Anyone else want to help the struggling newbie from NY by sharing their tricks of the brush-moving trade?


----------



## MasterBlaster (Oct 8, 2004)

I call that injun two stick thing a 'cradle limb'.


----------



## John Stewart (Oct 8, 2004)

Draggin brush sucks I agree but you can do it faster. Longer branches on the bottom of the pile and then can drag the whole pile out instead of just one branch in each hand. If the pile is to heavy or wet throw a sling around the pile and hang on to the sling instead of the branches. You will be suprised how much more weight you can pull hangin onto a strap. If your chipper won't eat large stuff , drag it out large anyways and buck it up at the back of the chipper. Less trips out and no sawdust to clean up in the back just behind the chipper 
Later
John


----------



## ORclimber (Oct 8, 2004)

Take as much as possible without tearing up the landscape. If a limb lands on a shrub, lift it straight up to minimize damage. If working in wet turf try to take different paths so you don't wear a muddy path in the lawn. Take narrower loads through tight spots to prevent damage to paint/fences/ shrubs. If you can move more volume with a tarp or garbage can, use them.


----------



## rb_in_va (Oct 8, 2004)

How about throwing a tarp down and directing debris towards it. That way you're not handling every single twig.


----------



## John Stewart (Oct 8, 2004)

Tarps are great but couple of problems they get al ripped up and I get over zealous when loading them and I end up either killin myself draggin it or have to un load some
That sucks!
Later
John


----------



## Ax-man (Oct 8, 2004)

> _Originally posted by Guy Meilleur _
> *
> 
> #1. Move piles, not sticks. The Plains Indians used a travois to move their gear around. It was basically two long sticks on the ground, crossing where the load was to be picked up, and spread wide on the other end. The load gets stacked between these two and that way a lot can be moved with a little effort.
> ...


----------



## John Ellison (Oct 8, 2004)

One mule pulling an old car hood.  Have two hoods so one can be loaded while the other is unloaded. Less effort, and lots more fun.

John


----------



## DDM (Oct 8, 2004)

SkidSteer With a grapple Bucket.


----------



## Guy Meilleur (Oct 8, 2004)

*Re: Re: The Art and Science of Moving Brush*



> _Originally posted by Ax-man _
> *[QUOTE Guy, your forgetting one thing with this method, the horse. I don't think anyone here has the strength or remotely even cares to play the horses role using this method. *


I do; I do it all the time. Note I'm talking about sticks, not logs. "Playing the horse" is not demeaning at all; it builds stamina (which a good climber needs) and moves large quantities with less effort.
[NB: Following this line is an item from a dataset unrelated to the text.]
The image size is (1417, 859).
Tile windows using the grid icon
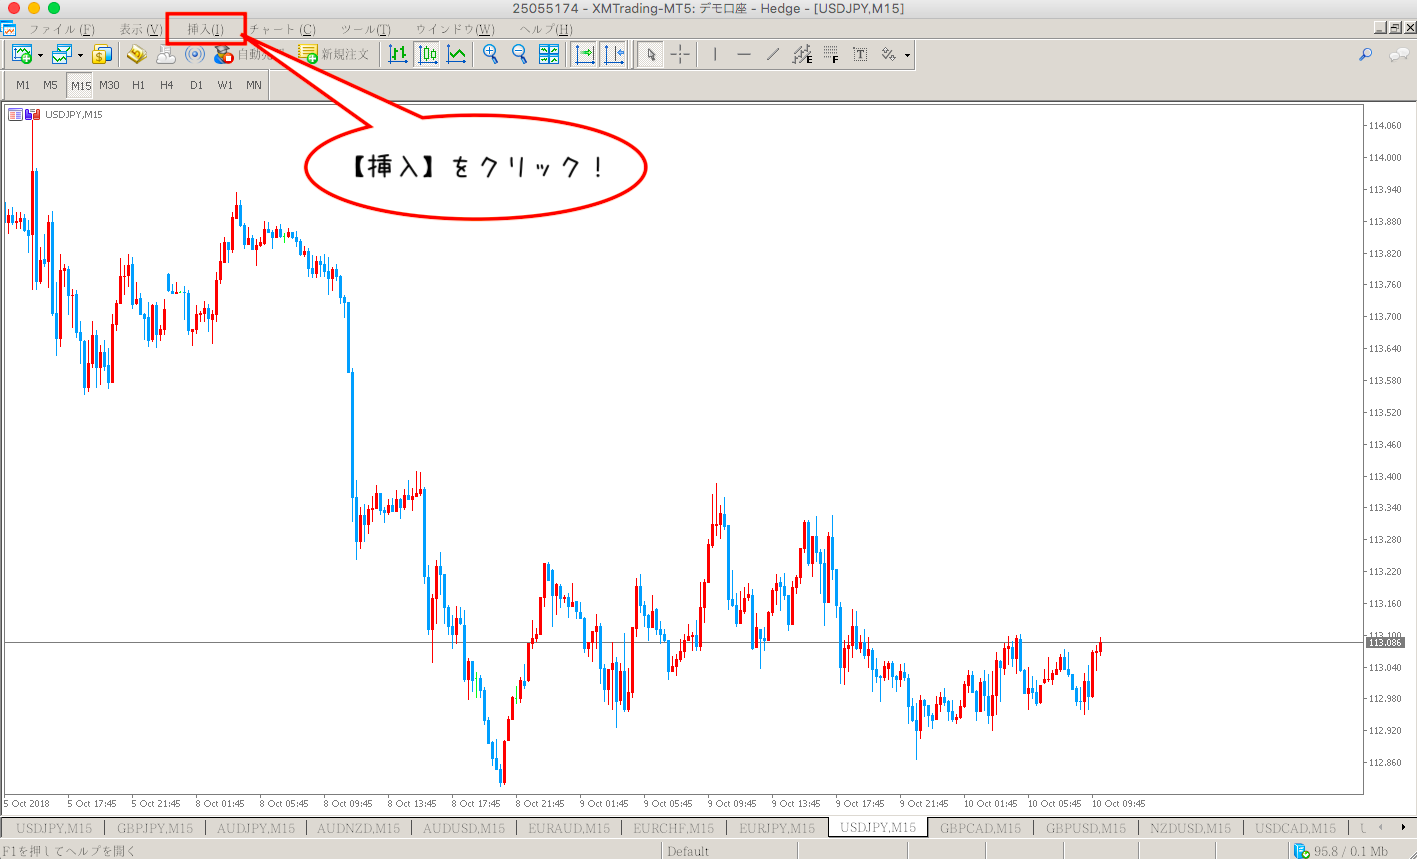(x=549, y=54)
Great ideas for the sawboss folks; keep em coming!


----------



## Proj Eng (Oct 8, 2004)

I'm sure evryone knows this one but instead of putting limbs in all the way to the feed wheels or cutting area of the chipper, put a bunch in at once and keep feeding the hungry chipper with longer branches. Shorter branches on longer ones so it's one continuous discharge of chips. Only the big material should slow it down, and also give you enough time to go get more. Plus save one long limb for the end so you don't have to clean out the hopper. Though jammed chippers could be one of the biggest hold ups, so avoid that. I'm sure with time each person learns the machines capabilities and avoids the hang ups.


----------



## MasterBlaster (Oct 8, 2004)

http://www.***************/groundman.htm


----------



## Guy Meilleur (Oct 8, 2004)

Thanks Butch! I just printed out a copy and it's going into the glovebox. Next time there's a need to I'll highlight the relevant section and make sure it's reread.


----------



## MasterBlaster (Oct 8, 2004)

Hey Guy, I guess you didn't see this thread? I went back and saw that you didn't comment, so maybe you haven't seen it. Towards the end Glen presents it as a cool zip file that you where you can turn the document into a neat booklet form. Check it out!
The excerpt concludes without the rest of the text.